D. - Si parla da anni di forme di nuova colonizzazione da
parte delle multinazionali in Africa e più di recente parliamo tanto di nuova colonizzazione
da parte della Cina. Si sente questa presenza ingombrante in qualche modo, ci sono
ripercussioni?
R. – Certo, si parla di una forma di colonizzazione. E ci sono
aspetti molto problematici. Però bisogna dire che i cinesi costruiscono comunque infrastrutture
che poi possono dare lo sviluppo a queste terre. Quindi forse si apre un futuro.
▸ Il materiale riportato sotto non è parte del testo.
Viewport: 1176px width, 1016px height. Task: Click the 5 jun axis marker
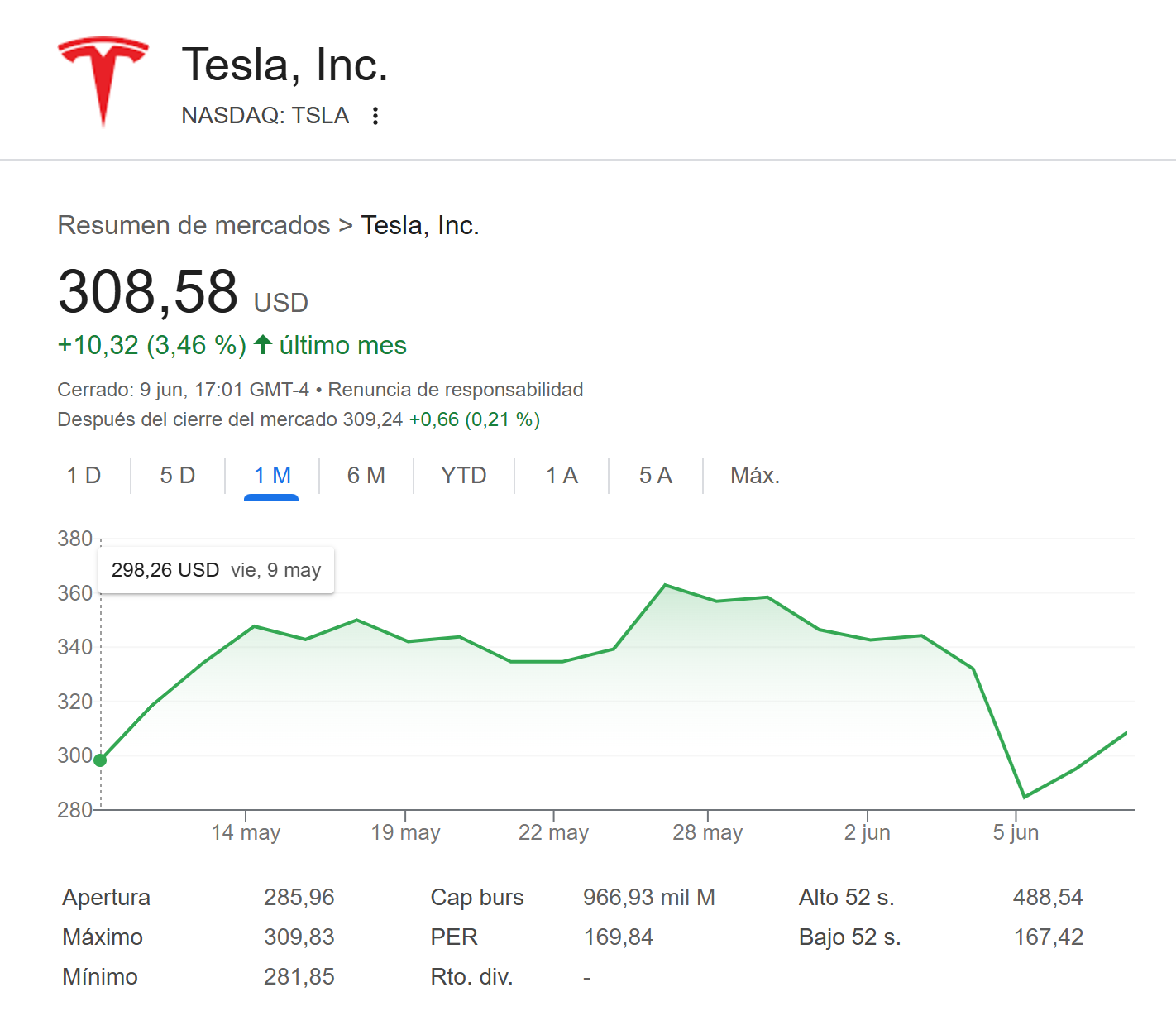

Certo,
è difficile dire se questo è buono o non è buono, se crea problemi… C’è il discorso
della presenza dei cinesi che calpesta anche i diritti civili dei propri operai. Però
vorrei sottolineare che comunque è positiva l’attenzione all’Africa. Mi sembra che
oggi, dopo anni in cui l’Africa è rimasta isolata, è rimasta da sola, oggi c’è un’attenzione
internazionale per un continente che può risorgere. L’Africa ha ancora tantissime
contraddizioni e queste vengono raccontate nel libro anche con ironia. Basti dire
delle difficoltà burocratiche per aprire un nuovo centro sanitario… però ha anche
grandissime potenzialità. E l’Africa forse sarà più vicina di ieri nel domani.